Born in 1922 in rural Alabama, Shuttlesworth was raised by his mother and stepfather, a farmer. After working as a truck driver during World War II, he believed that he had been called to be a minister and studied first at Cedar Grove Bible College and then at Selma University before graduating from Alabama State College in 1952. He became the pastor of Selma’s First Baptist Church but quickly moved to Birmingham’s Bethel Baptist Church, and it would be in Birmingham that Shuttlesworth rose to prominence. In Birmingham, he participated in the NAACP’s voter registration activities and then founded the Alabama Christian Movement for Human Rights when the state effectively banned the NAACP’s activities. He and other leaders such as Martin Luther King, Jr., and Ralph Abernathy founded the Southern Christian Leadership Council. Although Shuttlesworth concentrated many of his efforts in Birmingham, he also supported civil rights activities like the Montgomery Bus Boycott. He pressured other civil rights leaders to act in what would become the pivotal demonstrations of the mid-1960s that propelled forward the Civil Rights Act (1964) and Voting Rights Act (1965). Shuttlesworth’s activities drew the ire of Birmingham’s Commissioner of Public Safety Eugene “Bull” Connor, who campaigned on a platform of enforcing segregation. Shuttlesworth experienced bombings at his home and church as well as beatings and intimidation.
Even though Shuttlesworth eventually left Birmingham to assume the pastorship of a Baptist church in Cincinnati, he never lost touch with his roots. He returned frequently to the south to participate in civil rights actions even as he worked for justice and equality in his new Ohio home.
I visited the Birmingham Civil Rights Institute and Museum, which Shuttlesworth helped to create, and photographed this statue of him.

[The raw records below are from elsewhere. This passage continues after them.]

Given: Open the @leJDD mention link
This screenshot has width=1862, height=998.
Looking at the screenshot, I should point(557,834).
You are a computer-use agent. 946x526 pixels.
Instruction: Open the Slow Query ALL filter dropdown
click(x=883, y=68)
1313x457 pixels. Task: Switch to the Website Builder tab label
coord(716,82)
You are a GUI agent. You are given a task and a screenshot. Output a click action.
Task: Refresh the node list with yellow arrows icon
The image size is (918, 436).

I had the honor of meeting Rev. Shuttlesworth about 10 years ago, just for a few moments. My graduate advisor had invited him to speak to her class on the history of race relations in the U.S., and she motioned me into the room to meet him. He was, at the time, about 79 or 80, and he was not a physically large man, but he was fiery and passionate. Of course, one of the things he wanted me to understand was that the activists were not gods but imperfect men and women who felt compelled to act by their belief in justice and equality informed by their religious convictions. Shuttlesworth knew that not everyone in the civil rights movement agreed with him or even liked him (and vice versa), but they still managed to work together to change the world in which they lived. He made a distinct impression on me in those few moments, and I recognized even then what a rare privilege it was to meet with someone who played such a pivotal role in shaping our society.
Of course, there’s no cemetery photo to post today but the Birmingham Civil Rights Institute has already announced that his gravesite will be integrated into their Civil Rights tour.